In 1955 he joined the faculty of Carleton, which had just founded its religion department. That campus became his base for writing or editing 16 books, including Issues in Science and Religion, published in 1966.
“His deep understanding of both science and theology allowed him to find parallels in the ways that systems of thought were constructed,” wrote Karl Giberson of Stonehill College in a Huffington Post blog article on January 2.
Barbour was awarded the Templeton Prize for Progress in Religion in 1999—an award “long overdue,” said Giberson. Giberson noted that Barbour donated much of the seven-figure award to the Center for Theology and the Natural Sciences in Berkeley, California.
Robert John Russell, founder and director of the Berkeley center, said Barbour “gave birth almost single-handedly to the contemporary dialogue between science and religion.” The center is affiliated with the multiseminary Graduate Theological Union. “He made a convincing and lasting case that science and religion are more alike and analogous than unlike and conflictive,” said Russell.

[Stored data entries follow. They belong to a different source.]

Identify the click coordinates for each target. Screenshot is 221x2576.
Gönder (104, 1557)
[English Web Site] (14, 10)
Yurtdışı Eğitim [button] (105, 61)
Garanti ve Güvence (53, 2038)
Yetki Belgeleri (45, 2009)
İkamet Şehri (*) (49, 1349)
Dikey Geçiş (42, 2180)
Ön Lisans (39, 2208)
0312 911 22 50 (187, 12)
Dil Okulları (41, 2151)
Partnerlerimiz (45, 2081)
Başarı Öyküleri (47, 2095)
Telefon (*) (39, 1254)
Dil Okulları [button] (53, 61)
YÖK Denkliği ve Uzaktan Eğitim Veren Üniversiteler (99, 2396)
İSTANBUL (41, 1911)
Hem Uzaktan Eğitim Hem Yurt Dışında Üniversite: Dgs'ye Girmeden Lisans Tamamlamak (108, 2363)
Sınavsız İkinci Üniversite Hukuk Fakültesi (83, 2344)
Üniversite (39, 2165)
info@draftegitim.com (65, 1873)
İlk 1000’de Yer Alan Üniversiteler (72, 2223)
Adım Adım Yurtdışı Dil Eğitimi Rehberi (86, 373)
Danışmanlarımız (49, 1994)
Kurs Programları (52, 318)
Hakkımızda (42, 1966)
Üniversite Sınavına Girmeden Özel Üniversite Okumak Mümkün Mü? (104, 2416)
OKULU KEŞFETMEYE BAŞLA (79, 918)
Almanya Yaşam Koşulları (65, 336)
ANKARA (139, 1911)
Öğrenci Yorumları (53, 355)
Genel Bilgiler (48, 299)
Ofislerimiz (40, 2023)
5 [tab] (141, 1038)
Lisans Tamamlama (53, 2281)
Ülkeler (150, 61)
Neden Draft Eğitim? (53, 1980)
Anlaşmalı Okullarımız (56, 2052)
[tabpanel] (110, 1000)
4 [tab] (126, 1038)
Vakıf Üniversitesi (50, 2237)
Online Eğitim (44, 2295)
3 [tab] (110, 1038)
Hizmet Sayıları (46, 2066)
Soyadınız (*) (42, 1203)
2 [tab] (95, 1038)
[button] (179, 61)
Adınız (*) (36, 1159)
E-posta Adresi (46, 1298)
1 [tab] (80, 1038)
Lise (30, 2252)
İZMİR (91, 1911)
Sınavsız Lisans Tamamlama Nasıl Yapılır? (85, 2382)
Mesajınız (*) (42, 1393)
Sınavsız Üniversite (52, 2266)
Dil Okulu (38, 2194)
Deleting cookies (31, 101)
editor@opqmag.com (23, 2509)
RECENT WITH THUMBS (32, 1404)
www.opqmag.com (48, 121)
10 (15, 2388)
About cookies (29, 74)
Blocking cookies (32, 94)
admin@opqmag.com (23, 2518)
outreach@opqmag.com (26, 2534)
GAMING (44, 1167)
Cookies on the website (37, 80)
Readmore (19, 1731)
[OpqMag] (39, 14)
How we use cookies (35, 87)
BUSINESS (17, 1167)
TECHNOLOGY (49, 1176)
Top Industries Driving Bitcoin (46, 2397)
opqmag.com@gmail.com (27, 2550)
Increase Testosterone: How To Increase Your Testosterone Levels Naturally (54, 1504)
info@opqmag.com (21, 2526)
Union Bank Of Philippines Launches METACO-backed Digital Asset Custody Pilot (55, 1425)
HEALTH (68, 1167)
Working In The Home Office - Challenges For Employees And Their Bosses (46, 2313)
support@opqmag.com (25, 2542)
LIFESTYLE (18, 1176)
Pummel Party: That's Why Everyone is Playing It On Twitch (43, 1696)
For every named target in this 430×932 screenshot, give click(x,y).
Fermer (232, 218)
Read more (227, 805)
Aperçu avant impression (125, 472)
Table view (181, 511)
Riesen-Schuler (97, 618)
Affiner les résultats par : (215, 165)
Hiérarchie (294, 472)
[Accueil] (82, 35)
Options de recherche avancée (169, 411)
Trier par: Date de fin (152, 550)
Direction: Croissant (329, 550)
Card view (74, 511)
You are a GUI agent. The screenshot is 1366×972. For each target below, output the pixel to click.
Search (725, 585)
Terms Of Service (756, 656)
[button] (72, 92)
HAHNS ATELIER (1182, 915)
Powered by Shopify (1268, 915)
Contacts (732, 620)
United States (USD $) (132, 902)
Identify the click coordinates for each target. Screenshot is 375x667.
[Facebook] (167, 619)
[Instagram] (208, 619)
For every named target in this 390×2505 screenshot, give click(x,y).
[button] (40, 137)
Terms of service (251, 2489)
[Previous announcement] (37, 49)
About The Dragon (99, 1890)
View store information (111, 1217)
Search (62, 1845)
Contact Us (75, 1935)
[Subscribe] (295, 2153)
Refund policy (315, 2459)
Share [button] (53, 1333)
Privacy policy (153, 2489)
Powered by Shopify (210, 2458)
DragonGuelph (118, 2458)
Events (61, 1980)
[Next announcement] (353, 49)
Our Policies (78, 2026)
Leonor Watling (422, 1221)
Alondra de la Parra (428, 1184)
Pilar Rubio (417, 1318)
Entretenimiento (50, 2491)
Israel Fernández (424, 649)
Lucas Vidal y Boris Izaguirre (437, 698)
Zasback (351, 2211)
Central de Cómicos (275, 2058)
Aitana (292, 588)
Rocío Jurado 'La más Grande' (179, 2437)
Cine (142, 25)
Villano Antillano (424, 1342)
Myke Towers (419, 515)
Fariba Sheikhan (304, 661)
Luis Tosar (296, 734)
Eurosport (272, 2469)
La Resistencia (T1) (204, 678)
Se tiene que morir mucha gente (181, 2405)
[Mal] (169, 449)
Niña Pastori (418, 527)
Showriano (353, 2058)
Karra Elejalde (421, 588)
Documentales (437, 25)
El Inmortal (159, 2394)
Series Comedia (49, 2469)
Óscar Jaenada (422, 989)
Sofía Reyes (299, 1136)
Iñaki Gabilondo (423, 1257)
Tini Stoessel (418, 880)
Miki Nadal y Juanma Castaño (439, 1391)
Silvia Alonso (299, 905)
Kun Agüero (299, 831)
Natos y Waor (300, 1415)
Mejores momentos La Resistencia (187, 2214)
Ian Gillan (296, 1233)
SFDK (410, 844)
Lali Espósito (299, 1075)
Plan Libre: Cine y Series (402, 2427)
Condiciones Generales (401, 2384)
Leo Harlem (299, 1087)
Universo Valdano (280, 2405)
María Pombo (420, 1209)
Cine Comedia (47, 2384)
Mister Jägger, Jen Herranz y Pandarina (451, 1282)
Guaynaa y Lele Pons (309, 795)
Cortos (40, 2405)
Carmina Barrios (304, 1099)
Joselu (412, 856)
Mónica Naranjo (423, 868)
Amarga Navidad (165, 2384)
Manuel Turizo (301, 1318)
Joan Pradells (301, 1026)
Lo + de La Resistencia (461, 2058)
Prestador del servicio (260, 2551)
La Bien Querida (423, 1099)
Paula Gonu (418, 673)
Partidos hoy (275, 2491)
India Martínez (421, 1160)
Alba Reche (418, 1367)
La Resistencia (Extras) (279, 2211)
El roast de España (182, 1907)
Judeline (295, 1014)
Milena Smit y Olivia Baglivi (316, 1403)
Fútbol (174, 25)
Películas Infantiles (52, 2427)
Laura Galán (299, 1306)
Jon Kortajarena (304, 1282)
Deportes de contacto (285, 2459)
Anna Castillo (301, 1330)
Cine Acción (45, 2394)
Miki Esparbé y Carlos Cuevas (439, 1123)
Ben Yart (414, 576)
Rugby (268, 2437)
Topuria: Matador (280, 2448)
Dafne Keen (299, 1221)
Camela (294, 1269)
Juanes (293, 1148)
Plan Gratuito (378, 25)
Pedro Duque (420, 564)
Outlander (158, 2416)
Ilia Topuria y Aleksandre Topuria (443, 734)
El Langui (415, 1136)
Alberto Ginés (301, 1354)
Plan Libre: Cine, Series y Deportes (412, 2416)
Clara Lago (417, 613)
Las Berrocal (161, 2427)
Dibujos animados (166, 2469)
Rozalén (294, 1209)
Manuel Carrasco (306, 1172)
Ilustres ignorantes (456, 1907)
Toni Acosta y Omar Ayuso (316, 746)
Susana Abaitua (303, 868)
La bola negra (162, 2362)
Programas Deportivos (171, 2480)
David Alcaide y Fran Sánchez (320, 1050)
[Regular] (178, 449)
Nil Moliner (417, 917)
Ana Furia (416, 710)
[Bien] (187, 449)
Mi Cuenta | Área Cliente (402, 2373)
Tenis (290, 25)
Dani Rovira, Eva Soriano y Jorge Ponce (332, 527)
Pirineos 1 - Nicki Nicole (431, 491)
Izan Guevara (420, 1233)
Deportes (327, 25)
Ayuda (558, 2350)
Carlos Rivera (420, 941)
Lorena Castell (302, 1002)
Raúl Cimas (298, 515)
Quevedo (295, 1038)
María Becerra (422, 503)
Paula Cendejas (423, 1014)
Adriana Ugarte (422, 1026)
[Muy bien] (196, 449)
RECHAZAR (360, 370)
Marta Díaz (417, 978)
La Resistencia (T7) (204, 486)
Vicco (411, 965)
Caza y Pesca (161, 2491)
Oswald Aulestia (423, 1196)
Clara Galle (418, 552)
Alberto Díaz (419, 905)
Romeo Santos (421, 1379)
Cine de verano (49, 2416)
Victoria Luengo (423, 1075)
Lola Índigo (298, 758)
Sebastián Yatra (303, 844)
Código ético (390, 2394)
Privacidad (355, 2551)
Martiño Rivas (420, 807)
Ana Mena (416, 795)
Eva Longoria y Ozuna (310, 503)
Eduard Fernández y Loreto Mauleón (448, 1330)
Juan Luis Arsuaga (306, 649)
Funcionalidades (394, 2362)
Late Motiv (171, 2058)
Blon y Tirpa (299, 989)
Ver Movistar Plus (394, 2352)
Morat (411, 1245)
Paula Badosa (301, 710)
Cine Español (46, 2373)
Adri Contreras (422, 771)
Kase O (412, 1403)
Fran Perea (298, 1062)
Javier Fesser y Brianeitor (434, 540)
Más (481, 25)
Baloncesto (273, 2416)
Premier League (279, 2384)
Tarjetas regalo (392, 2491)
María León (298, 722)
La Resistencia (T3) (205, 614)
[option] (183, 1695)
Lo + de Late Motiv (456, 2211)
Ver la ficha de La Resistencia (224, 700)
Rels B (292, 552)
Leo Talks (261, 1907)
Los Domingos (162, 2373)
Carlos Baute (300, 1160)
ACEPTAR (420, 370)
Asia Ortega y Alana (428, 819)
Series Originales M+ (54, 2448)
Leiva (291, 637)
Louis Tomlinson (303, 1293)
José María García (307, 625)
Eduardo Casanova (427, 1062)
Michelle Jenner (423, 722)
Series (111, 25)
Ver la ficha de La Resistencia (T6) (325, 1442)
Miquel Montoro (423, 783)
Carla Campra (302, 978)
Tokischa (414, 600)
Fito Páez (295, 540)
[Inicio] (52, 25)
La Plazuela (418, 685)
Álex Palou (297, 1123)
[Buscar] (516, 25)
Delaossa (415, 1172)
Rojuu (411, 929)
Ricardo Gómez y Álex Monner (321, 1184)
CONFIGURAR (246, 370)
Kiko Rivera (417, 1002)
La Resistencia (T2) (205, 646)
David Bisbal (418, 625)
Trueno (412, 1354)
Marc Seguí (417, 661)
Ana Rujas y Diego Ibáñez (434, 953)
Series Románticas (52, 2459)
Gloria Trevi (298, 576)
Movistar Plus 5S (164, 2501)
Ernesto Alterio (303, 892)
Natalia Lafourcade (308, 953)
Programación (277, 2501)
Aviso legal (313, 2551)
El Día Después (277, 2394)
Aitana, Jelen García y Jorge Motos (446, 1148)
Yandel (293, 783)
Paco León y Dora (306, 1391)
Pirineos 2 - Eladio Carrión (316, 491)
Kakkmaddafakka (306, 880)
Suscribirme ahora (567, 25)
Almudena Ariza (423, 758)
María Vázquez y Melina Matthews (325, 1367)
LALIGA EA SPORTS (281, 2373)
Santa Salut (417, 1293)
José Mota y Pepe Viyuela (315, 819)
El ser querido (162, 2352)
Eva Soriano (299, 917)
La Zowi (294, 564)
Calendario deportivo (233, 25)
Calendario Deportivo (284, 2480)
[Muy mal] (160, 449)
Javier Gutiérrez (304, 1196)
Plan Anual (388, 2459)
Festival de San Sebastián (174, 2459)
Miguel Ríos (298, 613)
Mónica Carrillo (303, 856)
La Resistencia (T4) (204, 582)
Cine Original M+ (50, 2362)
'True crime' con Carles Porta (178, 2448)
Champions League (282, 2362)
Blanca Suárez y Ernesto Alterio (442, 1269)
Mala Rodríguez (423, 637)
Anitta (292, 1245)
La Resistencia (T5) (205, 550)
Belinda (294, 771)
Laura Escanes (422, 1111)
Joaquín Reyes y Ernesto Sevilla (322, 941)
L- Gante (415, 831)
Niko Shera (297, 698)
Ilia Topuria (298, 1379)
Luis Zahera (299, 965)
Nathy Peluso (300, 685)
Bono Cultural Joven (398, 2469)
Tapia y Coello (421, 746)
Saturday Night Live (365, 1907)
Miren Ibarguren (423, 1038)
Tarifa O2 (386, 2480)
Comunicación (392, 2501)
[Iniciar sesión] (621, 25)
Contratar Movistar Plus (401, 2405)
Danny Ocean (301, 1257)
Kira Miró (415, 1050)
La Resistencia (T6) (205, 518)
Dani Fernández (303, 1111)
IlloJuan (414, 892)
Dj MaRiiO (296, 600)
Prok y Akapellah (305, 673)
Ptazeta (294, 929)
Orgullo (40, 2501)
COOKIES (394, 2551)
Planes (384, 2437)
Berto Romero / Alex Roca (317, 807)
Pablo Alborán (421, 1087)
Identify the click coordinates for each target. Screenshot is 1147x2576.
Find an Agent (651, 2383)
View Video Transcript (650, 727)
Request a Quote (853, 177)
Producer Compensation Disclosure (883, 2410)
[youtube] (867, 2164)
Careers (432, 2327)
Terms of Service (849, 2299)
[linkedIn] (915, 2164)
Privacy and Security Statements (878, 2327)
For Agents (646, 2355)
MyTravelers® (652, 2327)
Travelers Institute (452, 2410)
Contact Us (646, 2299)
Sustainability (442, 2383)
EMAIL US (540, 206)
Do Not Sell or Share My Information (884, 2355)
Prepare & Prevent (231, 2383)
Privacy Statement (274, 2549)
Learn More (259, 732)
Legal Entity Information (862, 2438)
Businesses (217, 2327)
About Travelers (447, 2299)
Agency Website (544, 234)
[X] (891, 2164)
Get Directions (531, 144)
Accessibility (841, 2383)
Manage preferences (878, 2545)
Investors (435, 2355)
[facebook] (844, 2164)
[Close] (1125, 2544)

Barbour overcame more than a century of intellectual conflict between scientists and theologians. “I always felt we needed to move beyond the hostility,” Barbour told the Los Angeles Times in a 1999 interview. “Scientists say they believe in evolution, not God. Religious scholars say they believe in God, but not evolution. Well, I say we don’t have to choose a side. We can meet somewhere in the middle,” he said.
He retired as professor emeritus at Carleton in 1986. He gave the prestigious Gifford Lectures in 1989 and 1990 in Scotland, which were published as books—Religion in an Age of Science (1990) and Ethics in an Age of Technology (1993).
“Ian left not only a wide and deep intellectual legacy, but also one of great kindness and generosity,” said Carolyn Fure-Slocum, Carleton College chaplain. For his students, Barbour “gently opened new worlds of thought for them in contemporary theology, religion’s intersection with science, sustainable technology and environmental ethics.”